Intramucosal signet ring cell carcinoma. a. Typical small intramucosal focus of a signet ring cell carcinoma in a preventive gastrectomy specimen from a CDH1 mutation carrier (H&E, magnification 100x). b. Detail of signet ring cells between normal foveolar glands and a normal background without signs of gastritis. (H&E, magnification 200x).

Surveillance endoscopy

The ‘Cambridge surveillance protocol’ is advised for CDH1 mutation carriers who do not (yet) want to undergo a prophylactic gastrectomy, to individuals at 50% risk of being carrier who are not (yet) willing to be tested for the mutation as well as for members from HDGC families without a known CDH1 mutation [62]. This protocol comprises H.Pylori-testing, annual gastroscopy with ‘high definition’ endoscope, careful inspection of mucosa during 30 minutes, insufflation and desufflation of the stomach, biopsies of mucosal abnormalities and 30 random biopsies from different gastric regions (antrum, angulus, corpus, fundus, cardia) [40]. The endoscopy should be performed using a white light high definition endoscope in a dedicated session with at least 30 minutes allocated to allow for a careful inspection of the mucosa on inflation and deflation, and to allow time for multiple biopsies to be taken [40]. Use of mucolytics such as acetylcysteine may be helpful to obtain good views. Endoscopy permits direct inspection and biopsy of suspicious areas, but diffuse GC is difficult to detect at an early and treatable stage since the lesions tend to spread into the lamina propria without visible exophytic masses. The major problems include difficulties to identify (sub)mucosal lesions and biases in sampling in macroscopically normal-appearing gastric mucosa [63]. Such specimens therefore need to be evaluated by pathologists with expertise with this type of lesions. Several studies have shown that even though CDH1 mutation carriers had negative biopsies prior to prophylactic gastrectomy, foci were detected in their gastrectomy specimens [49, 53, 58, 59]. Other techniques, such as chromoendoscopic techniques, trimodal imaging, confocal endomicroscopy and molecular imaging techniques are currently not recommended, but need to be further explored in a research setting [40].

Conclusion

The overall incidence of GC is declining, which is most likely due to the reduction in environmental risk factors.
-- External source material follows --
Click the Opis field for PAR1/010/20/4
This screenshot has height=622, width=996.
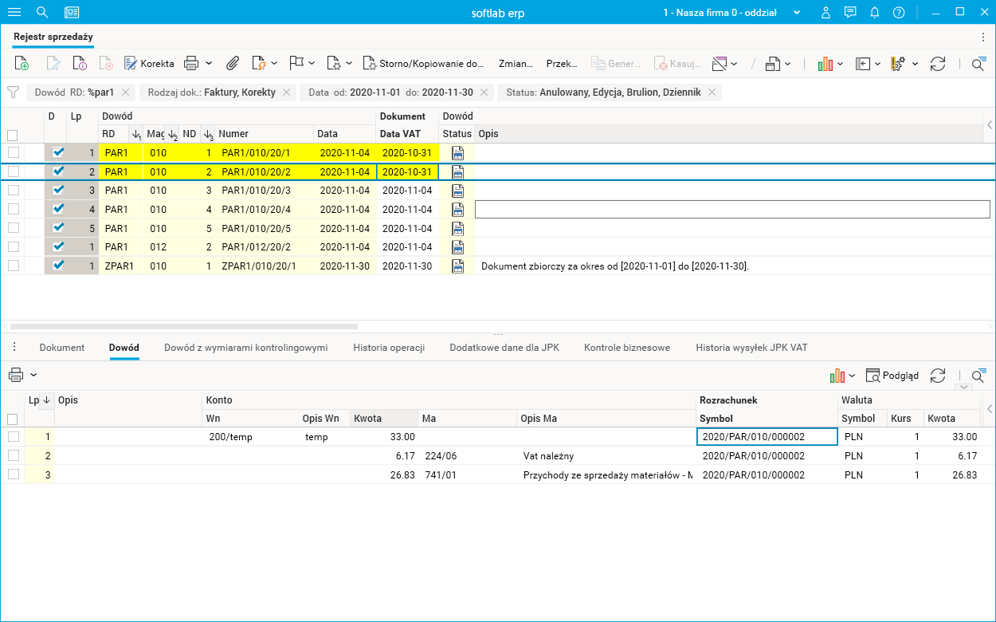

Germline mutations in the CDH1 gene have been identified as an important cause of HDGC, but still in more than two thirds of strictly selected HDGC families the genetic cause remains unknown. Additionally, the genetic basis of familial cases with an intestinal type gastric cancer is largely unknown. Elucidation of novel gastric cancer susceptibility genes will be an important step towards additional options for gastric cancer prevention. Therefore, identifying new genetic gastric cancer predisposing factors is one of the important targets in the near future.